> _Problem description_: Copy out all of the material below word for word, keeping every line unchanged.

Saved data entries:
[Start of section]
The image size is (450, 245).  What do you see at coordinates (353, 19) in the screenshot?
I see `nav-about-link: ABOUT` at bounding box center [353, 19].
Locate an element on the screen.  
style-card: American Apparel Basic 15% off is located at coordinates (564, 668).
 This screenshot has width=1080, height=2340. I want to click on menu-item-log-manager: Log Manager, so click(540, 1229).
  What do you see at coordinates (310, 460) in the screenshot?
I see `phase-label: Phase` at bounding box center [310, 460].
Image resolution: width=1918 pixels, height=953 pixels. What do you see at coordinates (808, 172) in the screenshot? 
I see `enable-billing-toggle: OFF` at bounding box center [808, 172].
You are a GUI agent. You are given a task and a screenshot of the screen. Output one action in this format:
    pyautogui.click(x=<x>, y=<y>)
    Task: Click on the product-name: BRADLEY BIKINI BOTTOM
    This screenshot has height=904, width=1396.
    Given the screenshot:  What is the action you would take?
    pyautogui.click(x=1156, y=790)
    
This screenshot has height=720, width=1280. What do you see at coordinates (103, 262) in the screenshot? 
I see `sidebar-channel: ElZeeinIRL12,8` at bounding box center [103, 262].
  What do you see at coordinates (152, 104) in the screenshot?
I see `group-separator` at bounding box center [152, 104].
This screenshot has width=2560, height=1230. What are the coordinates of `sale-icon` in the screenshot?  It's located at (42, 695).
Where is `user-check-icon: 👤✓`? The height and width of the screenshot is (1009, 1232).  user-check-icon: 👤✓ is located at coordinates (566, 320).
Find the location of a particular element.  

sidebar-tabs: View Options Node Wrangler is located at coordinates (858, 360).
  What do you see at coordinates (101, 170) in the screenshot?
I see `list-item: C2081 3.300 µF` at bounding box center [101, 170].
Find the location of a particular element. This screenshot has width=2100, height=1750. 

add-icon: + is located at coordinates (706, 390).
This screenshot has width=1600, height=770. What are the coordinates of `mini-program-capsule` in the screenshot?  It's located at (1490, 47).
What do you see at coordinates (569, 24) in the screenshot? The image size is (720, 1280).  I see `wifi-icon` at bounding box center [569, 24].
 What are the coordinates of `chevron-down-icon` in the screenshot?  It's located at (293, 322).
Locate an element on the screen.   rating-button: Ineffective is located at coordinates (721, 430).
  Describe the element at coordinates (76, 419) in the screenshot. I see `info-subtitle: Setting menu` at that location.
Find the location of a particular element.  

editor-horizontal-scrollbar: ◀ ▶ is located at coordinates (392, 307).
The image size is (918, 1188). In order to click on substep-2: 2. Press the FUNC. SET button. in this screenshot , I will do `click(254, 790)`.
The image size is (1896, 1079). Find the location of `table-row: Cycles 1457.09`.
[End of section]
> _Result for this exercise_:
The image size is (450, 245).  What do you see at coordinates (353, 19) in the screenshot?
I see `nav-about-link: ABOUT` at bounding box center [353, 19].
Locate an element on the screen.  
style-card: American Apparel Basic 15% off is located at coordinates (564, 668).
 This screenshot has width=1080, height=2340. I want to click on menu-item-log-manager: Log Manager, so click(540, 1229).
  What do you see at coordinates (310, 460) in the screenshot?
I see `phase-label: Phase` at bounding box center [310, 460].
Image resolution: width=1918 pixels, height=953 pixels. What do you see at coordinates (808, 172) in the screenshot? 
I see `enable-billing-toggle: OFF` at bounding box center [808, 172].
You are a GUI agent. You are given a task and a screenshot of the screen. Output one action in this format:
    pyautogui.click(x=<x>, y=<y>)
    Task: Click on the product-name: BRADLEY BIKINI BOTTOM
    This screenshot has height=904, width=1396.
    Given the screenshot:  What is the action you would take?
    pyautogui.click(x=1156, y=790)
    
This screenshot has height=720, width=1280. What do you see at coordinates (103, 262) in the screenshot? 
I see `sidebar-channel: ElZeeinIRL12,8` at bounding box center [103, 262].
  What do you see at coordinates (152, 104) in the screenshot?
I see `group-separator` at bounding box center [152, 104].
This screenshot has width=2560, height=1230. What are the coordinates of `sale-icon` in the screenshot?  It's located at (42, 695).
Where is `user-check-icon: 👤✓`? The height and width of the screenshot is (1009, 1232).  user-check-icon: 👤✓ is located at coordinates (566, 320).
Find the location of a particular element.  

sidebar-tabs: View Options Node Wrangler is located at coordinates (858, 360).
  What do you see at coordinates (101, 170) in the screenshot?
I see `list-item: C2081 3.300 µF` at bounding box center [101, 170].
Find the location of a particular element. This screenshot has width=2100, height=1750. 

add-icon: + is located at coordinates (706, 390).
This screenshot has width=1600, height=770. What are the coordinates of `mini-program-capsule` in the screenshot?  It's located at (1490, 47).
What do you see at coordinates (569, 24) in the screenshot? The image size is (720, 1280).  I see `wifi-icon` at bounding box center [569, 24].
 What are the coordinates of `chevron-down-icon` in the screenshot?  It's located at (293, 322).
Locate an element on the screen.   rating-button: Ineffective is located at coordinates (721, 430).
  Describe the element at coordinates (76, 419) in the screenshot. I see `info-subtitle: Setting menu` at that location.
Find the location of a particular element.  

editor-horizontal-scrollbar: ◀ ▶ is located at coordinates (392, 307).
The image size is (918, 1188). In order to click on substep-2: 2. Press the FUNC. SET button. in this screenshot , I will do `click(254, 790)`.
The image size is (1896, 1079). Find the location of `table-row: Cycles 1457.09`.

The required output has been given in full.